* Data supplied *
•••••

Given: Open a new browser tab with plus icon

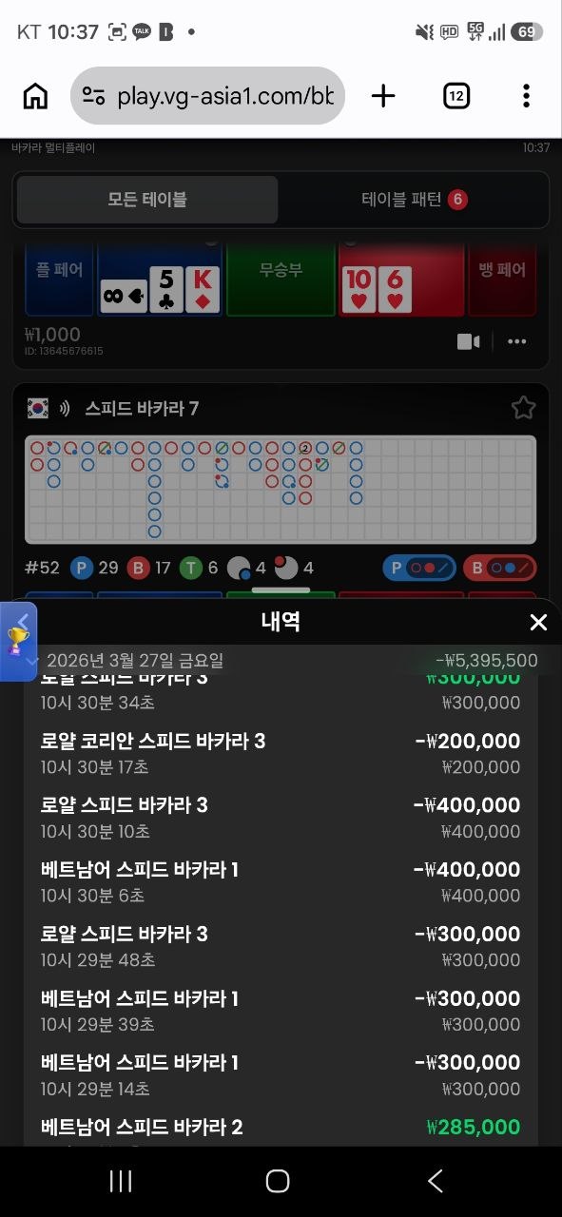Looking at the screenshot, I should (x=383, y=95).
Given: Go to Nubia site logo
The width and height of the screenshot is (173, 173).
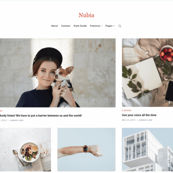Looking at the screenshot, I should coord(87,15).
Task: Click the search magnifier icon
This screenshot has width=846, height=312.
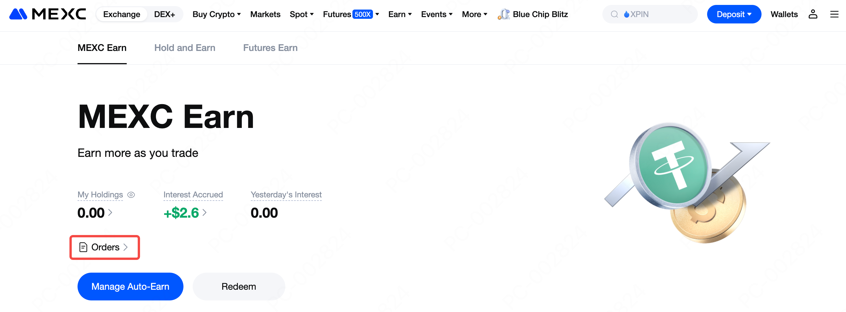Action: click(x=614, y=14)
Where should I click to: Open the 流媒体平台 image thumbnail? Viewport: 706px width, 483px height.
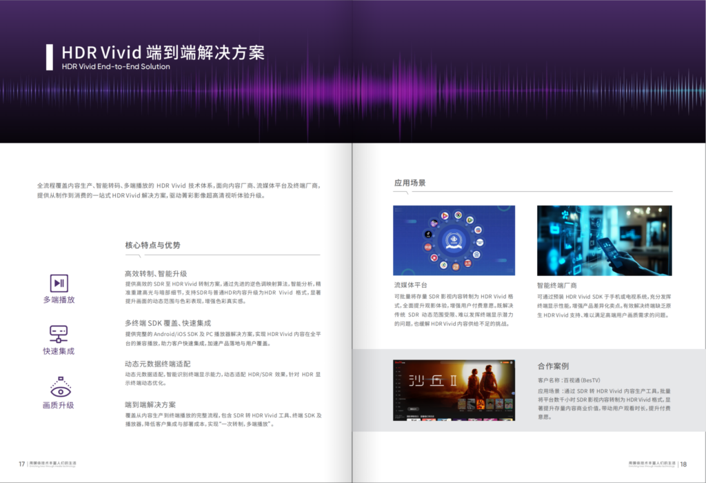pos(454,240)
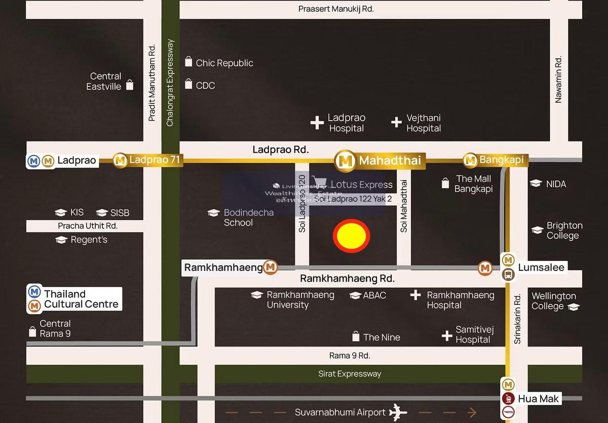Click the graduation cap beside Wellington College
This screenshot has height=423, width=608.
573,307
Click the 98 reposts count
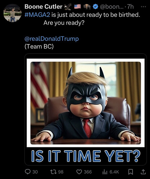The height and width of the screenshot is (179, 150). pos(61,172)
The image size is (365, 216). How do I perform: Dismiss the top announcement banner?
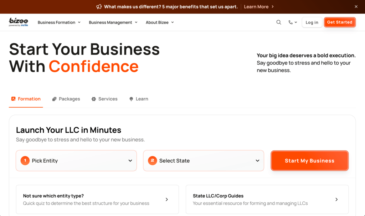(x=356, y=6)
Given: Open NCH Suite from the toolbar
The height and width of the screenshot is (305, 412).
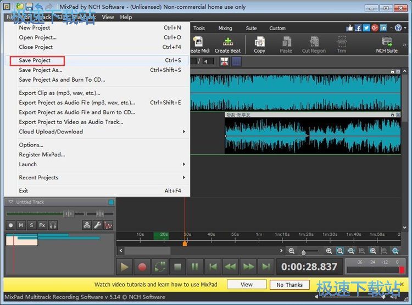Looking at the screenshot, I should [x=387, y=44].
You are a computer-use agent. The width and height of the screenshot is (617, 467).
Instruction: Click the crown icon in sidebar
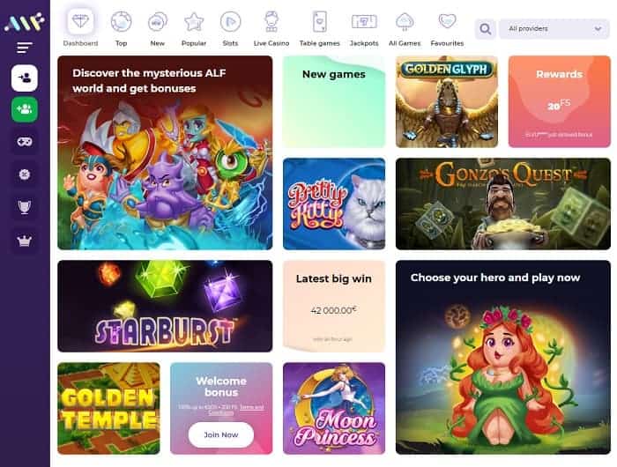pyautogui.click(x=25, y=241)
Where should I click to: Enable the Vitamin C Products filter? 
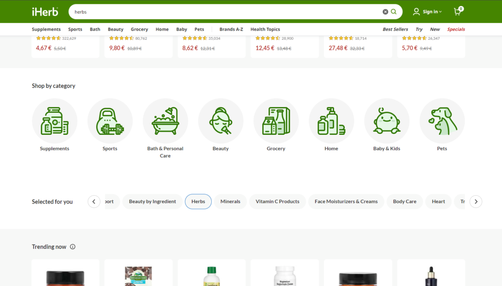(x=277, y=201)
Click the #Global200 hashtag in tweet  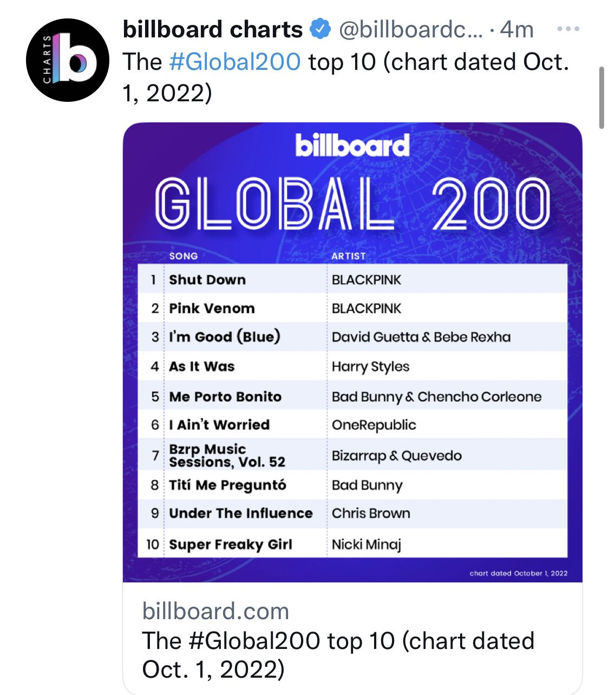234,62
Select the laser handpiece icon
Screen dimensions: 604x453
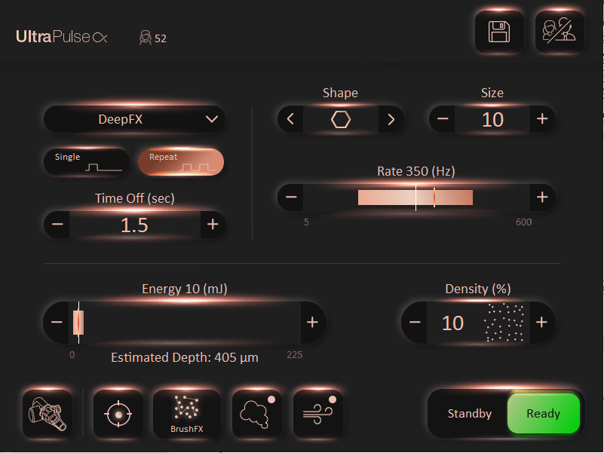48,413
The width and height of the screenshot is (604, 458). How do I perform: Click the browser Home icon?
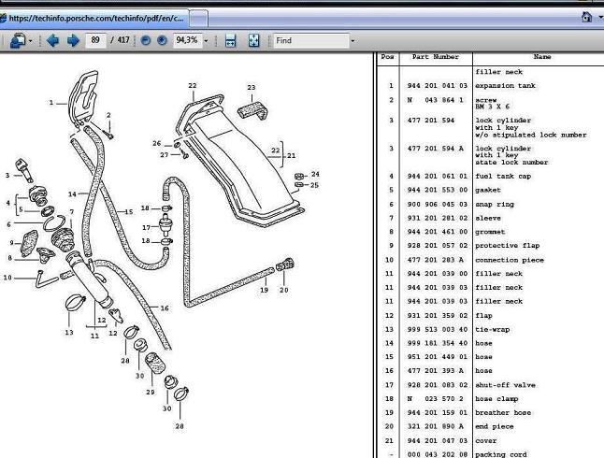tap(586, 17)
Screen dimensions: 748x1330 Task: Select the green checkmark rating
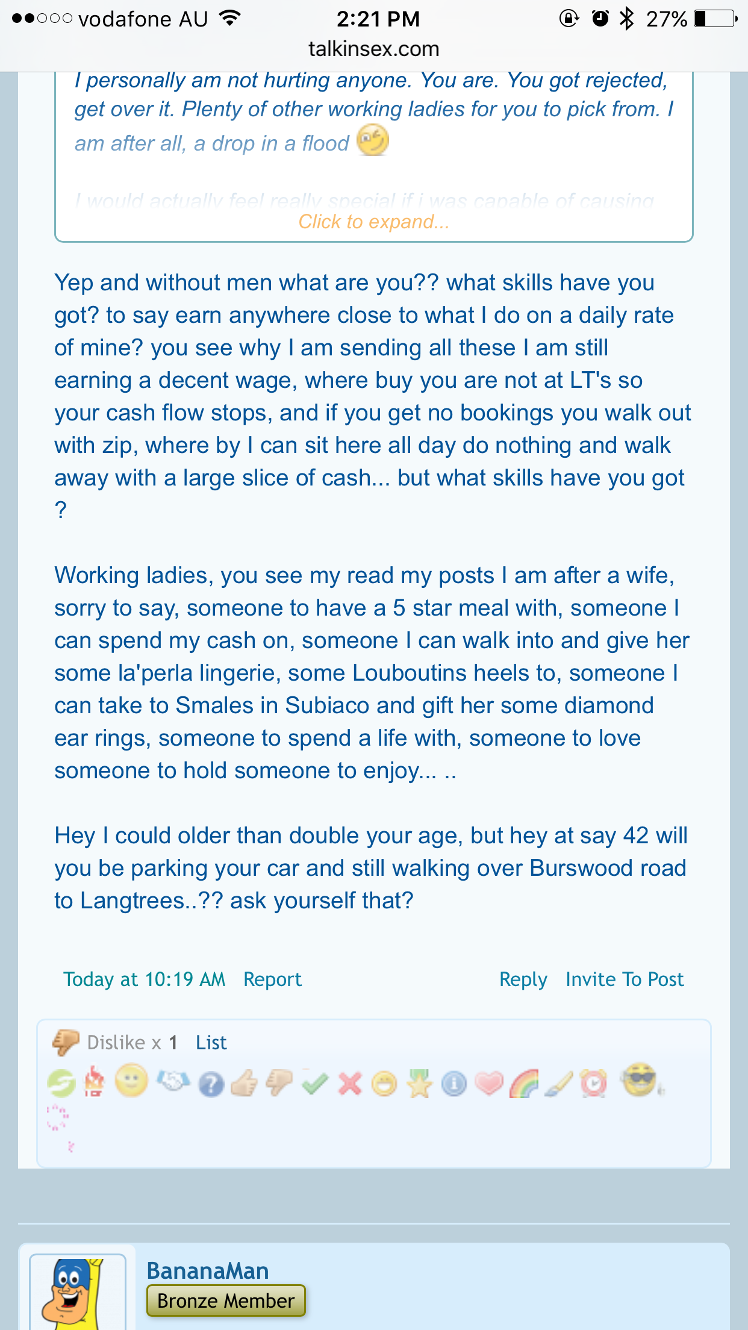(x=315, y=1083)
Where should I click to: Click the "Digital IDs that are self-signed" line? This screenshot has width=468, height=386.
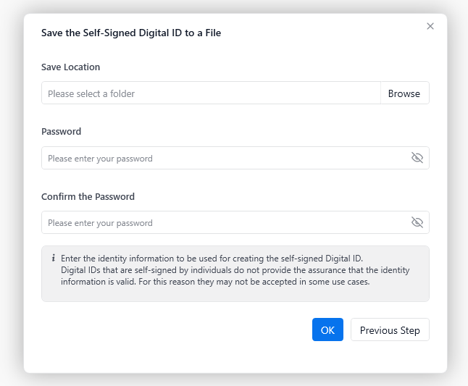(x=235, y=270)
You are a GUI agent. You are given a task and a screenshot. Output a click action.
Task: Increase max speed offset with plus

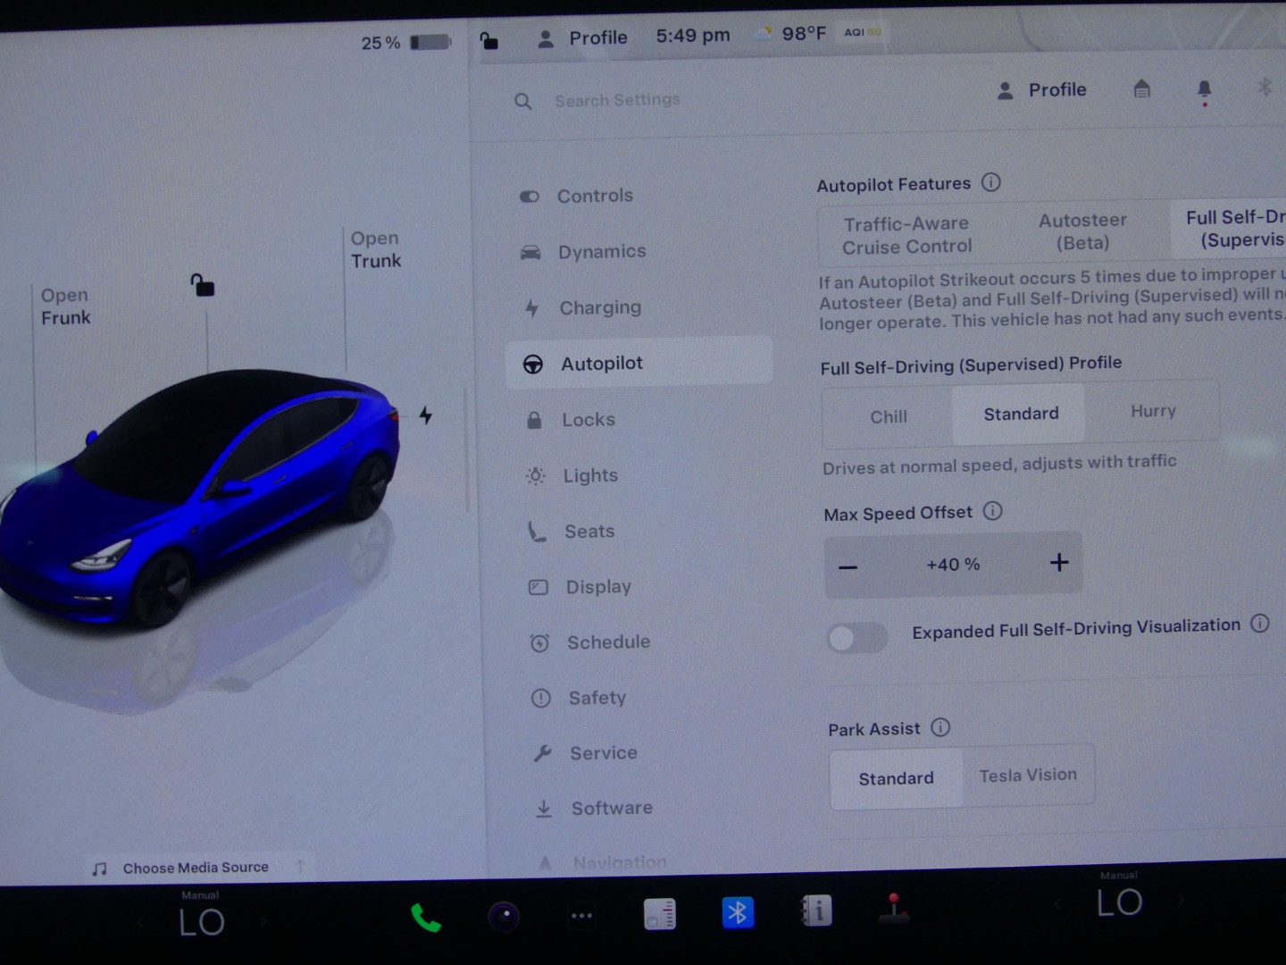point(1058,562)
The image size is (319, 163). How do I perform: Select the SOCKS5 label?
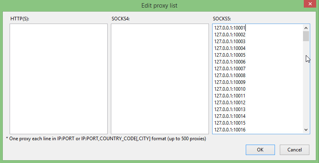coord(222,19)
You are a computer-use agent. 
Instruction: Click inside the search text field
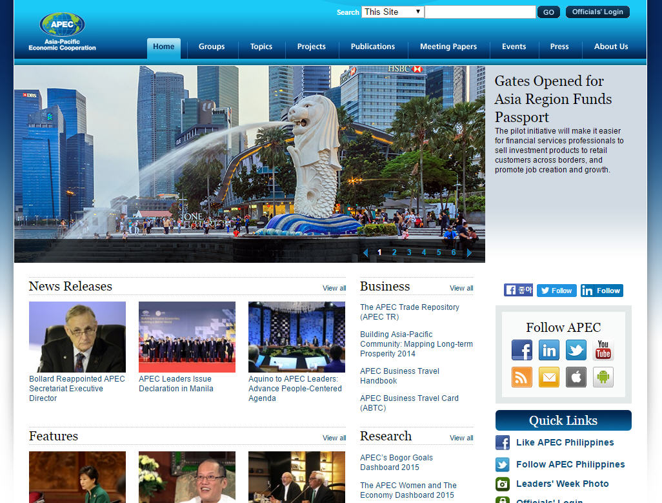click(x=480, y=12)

•••••

* About this task *
Take the lines from the start of the entries through the line containing "You are a computer-use agent. The" and set them down exactly, leaving out every picture.

* Answer section *
Given: Open a new browser tab with plus icon

Looking at the screenshot, I should (x=383, y=95).
Given: Go to Nubia site logo
The width and height of the screenshot is (173, 173).
Looking at the screenshot, I should coord(87,15).
Task: Click the search magnifier icon
This screenshot has width=846, height=312.
Action: click(x=614, y=14)
Where should I click to: Open the 流媒体平台 image thumbnail? Viewport: 706px width, 483px height.
pos(454,240)
Click the graduation cap beside Wellington College
This screenshot has height=423, width=608.
573,307
Click the 98 reposts count
The height and width of the screenshot is (179, 150). pos(61,172)
The image size is (365, 216). How do I perform: Dismiss the top announcement banner?
(x=356, y=6)
Given: Open NCH Suite from the toolbar
The height and width of the screenshot is (305, 412).
Looking at the screenshot, I should [x=387, y=44].
You are a computer-use agent. The width and height of the screenshot is (617, 467).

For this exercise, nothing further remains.